My interpretation of Bill Smith's argument is that languages should
distinguish tokens lexically if they are used in different ways
syntactically.  As part of that argument, he says:

> C is not such
> a language because of the typedef construct.  A typedef changes
> the lexical class of the new type's identifier to avoid
> horrendous ambiguity in the language.

But a typedef would not have to change the lexical class of
identifiers if typedef identifiers were only used in the syntax in
unambiguous ways.  However, they are used ambiguously and the only
way to disambiguate is to use the (semantic) fact that an
identifier was declared as a typedef.  

For example, when you see "foo * bar;" in C, you cant tell whether
it is a use of the typedef identifier "foo" or a multiplication
expression; not without looking back to find out if the next and
previous lines are declarations and/or if "foo" is a typedef id. 
But a better syntax could make that locally unambiguous.

Pascal also supports user defined type identifiers, but they may
only be used, like all type identifiers, in unambiguous ways. 
Actually, some Pascals support type casting that looks identical to
function calls, so this is ambiguous in some sense, but it doesnt
matter at the syntactic level.  (A similar example is the ambiguity
between a parameterless function call and a variable reference.)
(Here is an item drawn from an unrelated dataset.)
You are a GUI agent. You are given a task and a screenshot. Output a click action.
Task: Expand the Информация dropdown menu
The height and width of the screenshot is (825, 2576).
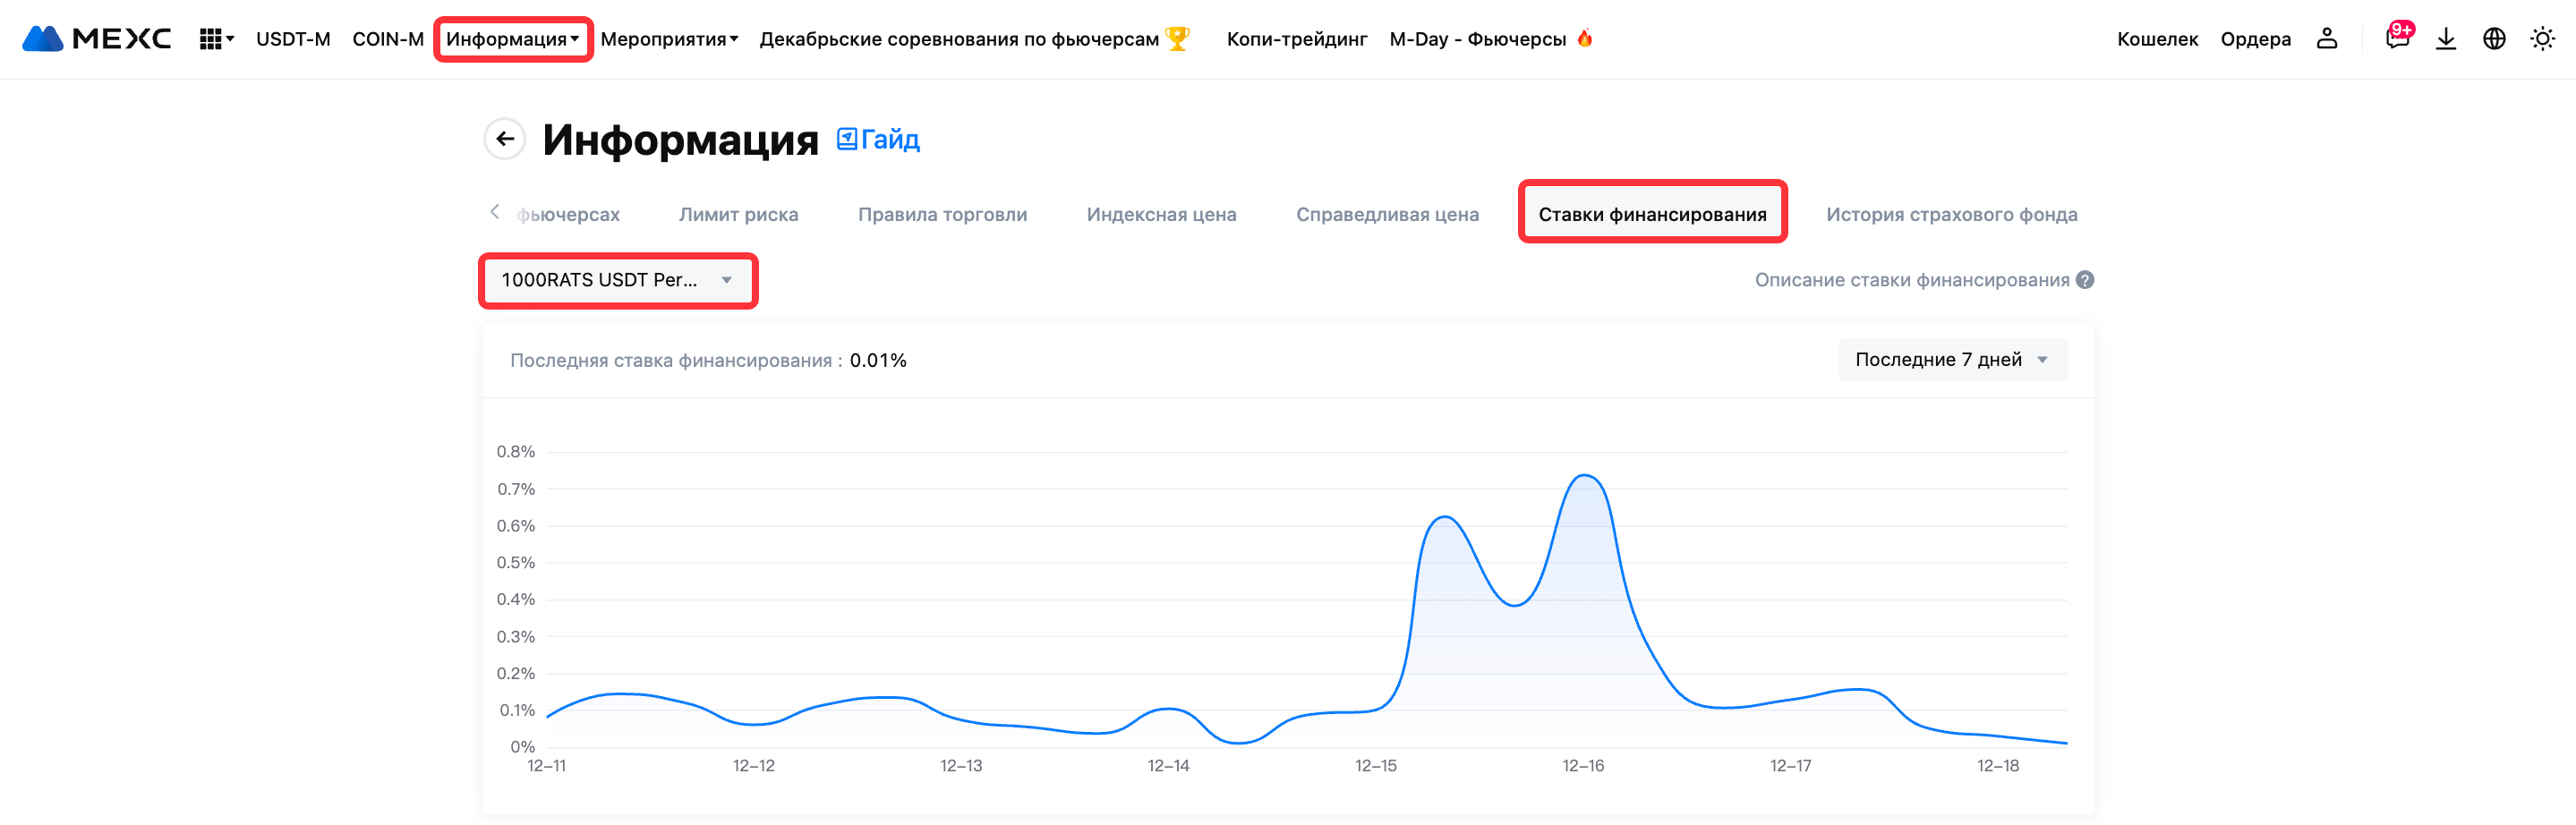pyautogui.click(x=512, y=39)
So, while you see it as a problem to be solved at the lexical
level, I would prefer to solve it at the syntax level.

> Advantages I can see:
> 
> 	1.  A person familiar with the lexical rules of the language can 
> 		more easily understand a routine without consulting all of the
> 		declarations involved.

Granted.  But if the syntax doesnt permit ambiguous use of tokens,
then a reader of a program should be able to tell pretty quickly
what is meant from the local context.

The other advantages you list relate to splitting up lexical and
syntax processing and not requiring semantic info.  But the same
advantages obtain with a syntactic solution.

Dan LaLiberte
uiucdcs!liberte
liberte@cs.uiuc.edu
liberte%a.cs.uiuc.edu@uiucvmd.bitnet